=== Recorded information ===
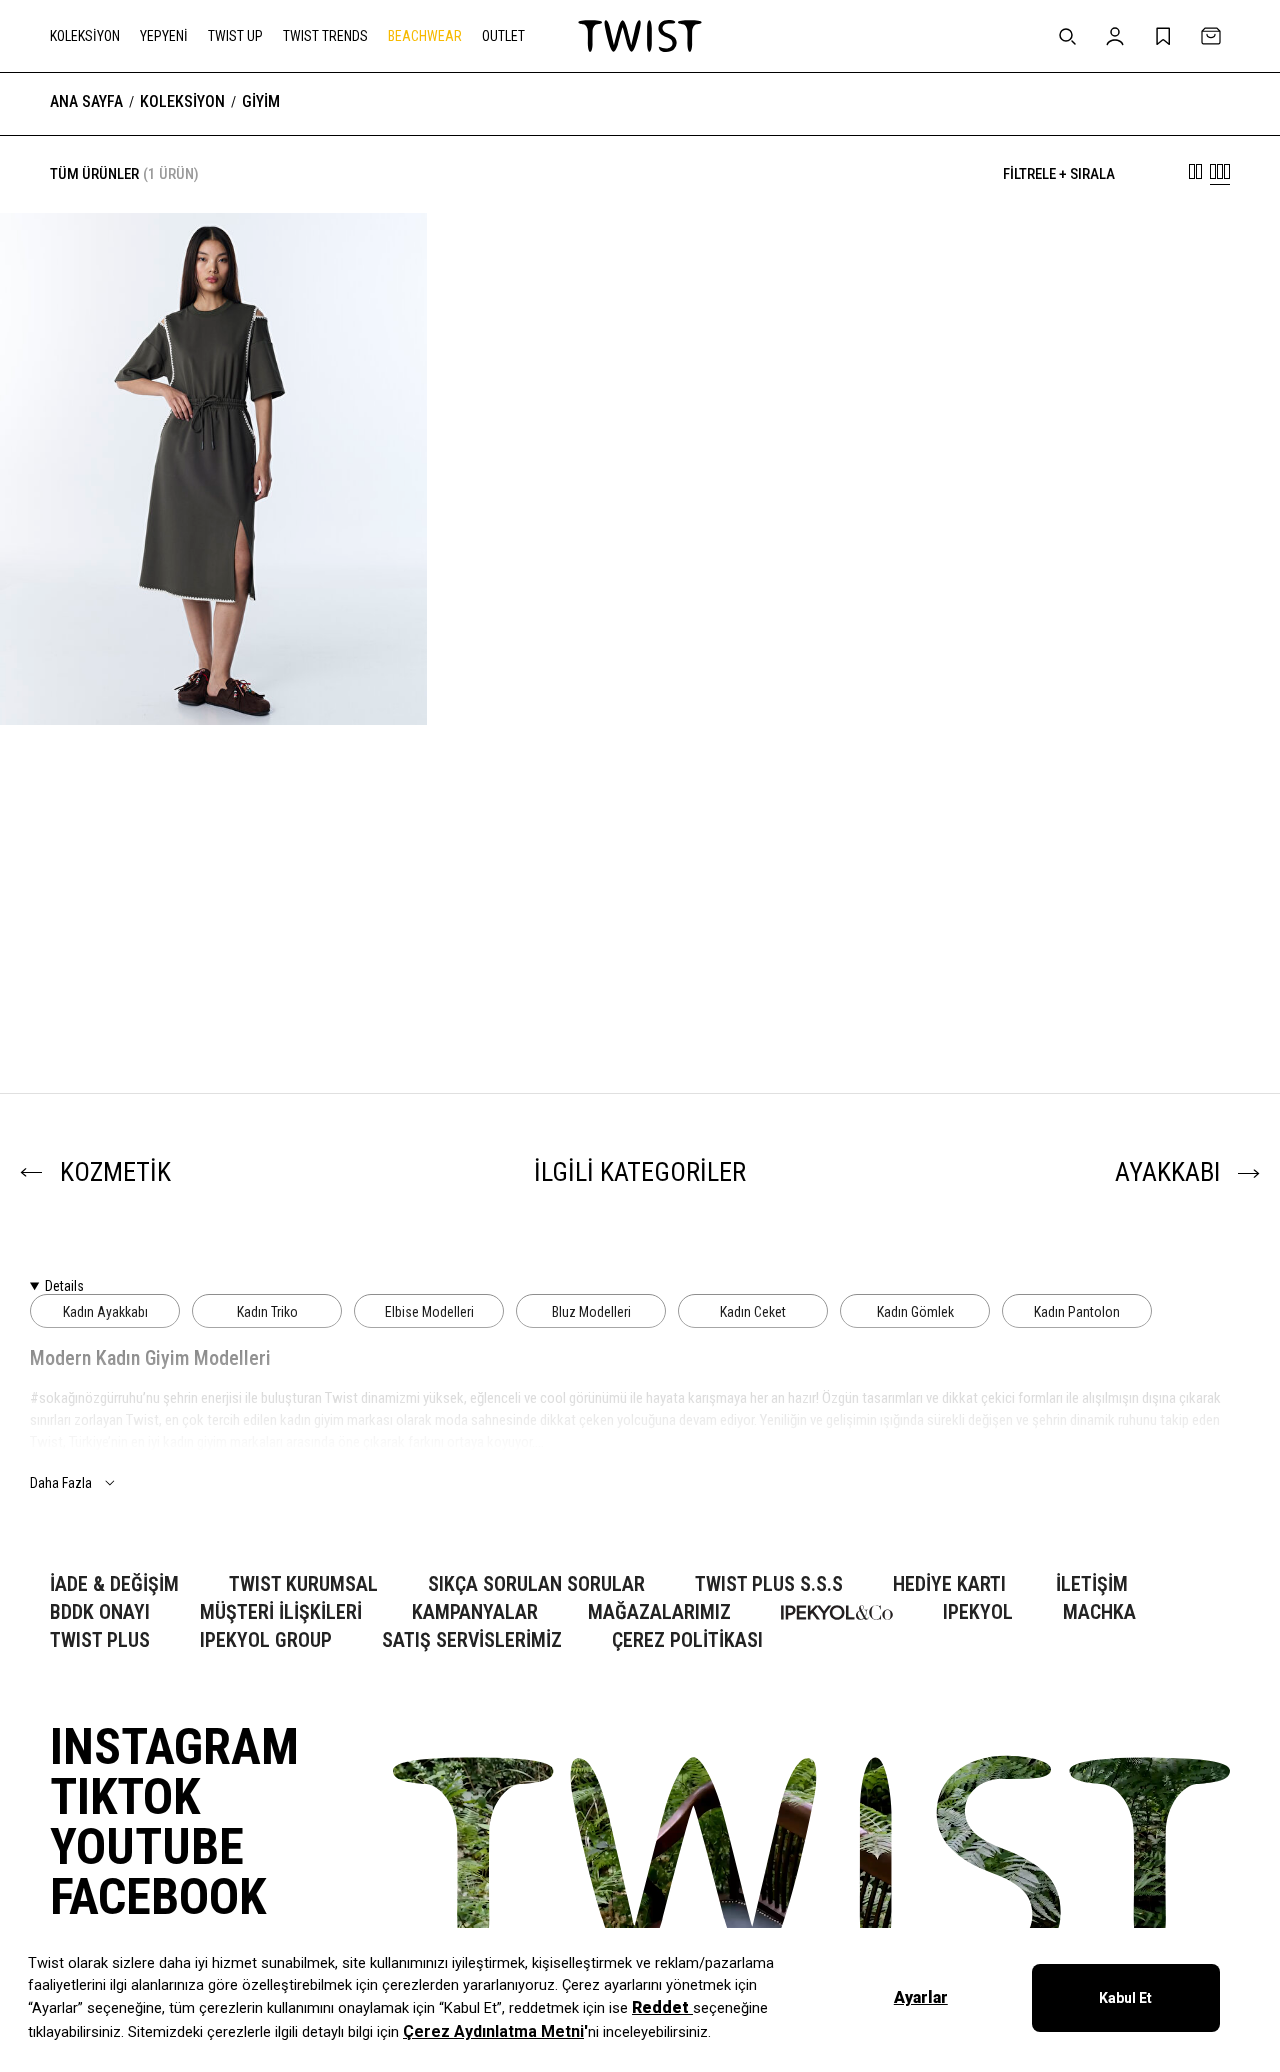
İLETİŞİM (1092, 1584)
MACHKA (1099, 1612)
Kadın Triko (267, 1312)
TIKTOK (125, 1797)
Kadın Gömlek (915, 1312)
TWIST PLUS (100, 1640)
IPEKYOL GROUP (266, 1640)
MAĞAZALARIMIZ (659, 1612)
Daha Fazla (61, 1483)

---

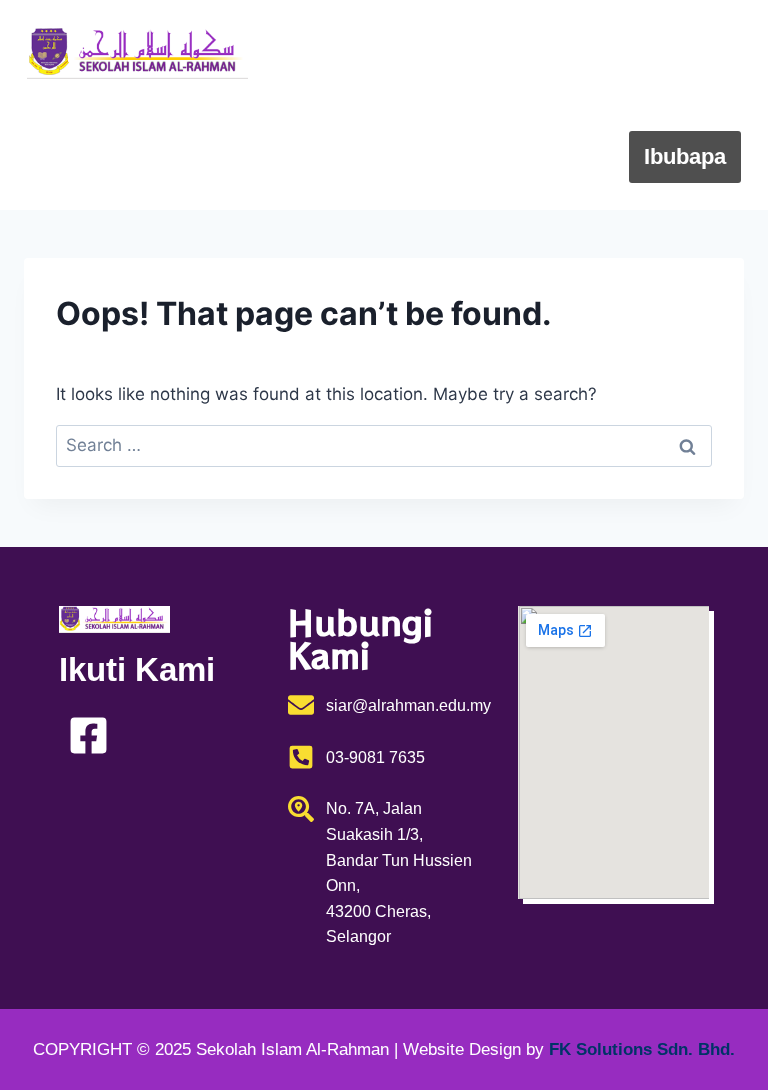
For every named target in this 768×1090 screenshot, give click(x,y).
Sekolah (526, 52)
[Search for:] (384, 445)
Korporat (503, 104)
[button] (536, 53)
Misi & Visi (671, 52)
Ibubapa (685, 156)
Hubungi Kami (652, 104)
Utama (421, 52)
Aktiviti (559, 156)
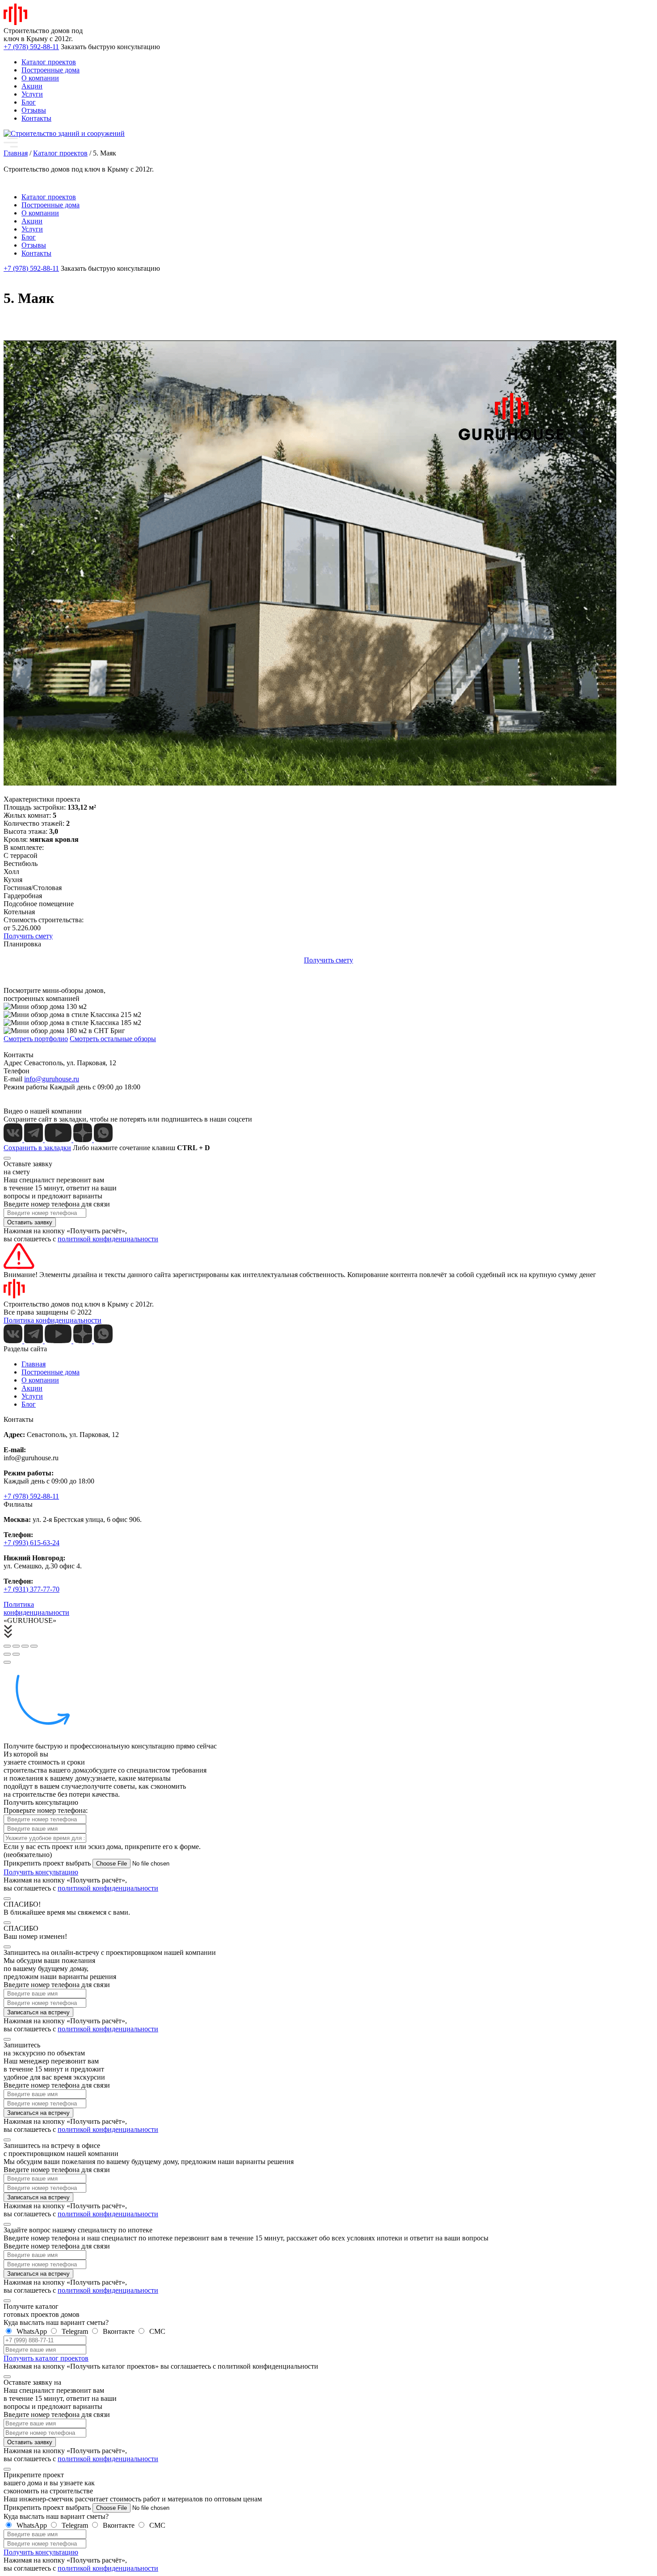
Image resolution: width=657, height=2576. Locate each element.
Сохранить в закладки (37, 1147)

=== Task to carry out ===
In the listing above, find the line with "For every named" and the line with "Сохранить в закладки (37, 1147)". Copy exactly those two and every line between, without the pictures.

=== Task result ===
For every named target in this 768×1090 screenshot, give click(x,y).
Sekolah (526, 52)
[Search for:] (384, 445)
Korporat (503, 104)
[button] (536, 53)
Misi & Visi (671, 52)
Ibubapa (685, 156)
Hubungi Kami (652, 104)
Utama (421, 52)
Aktiviti (559, 156)
Image resolution: width=657, height=2576. Locate each element.
Сохранить в закладки (37, 1147)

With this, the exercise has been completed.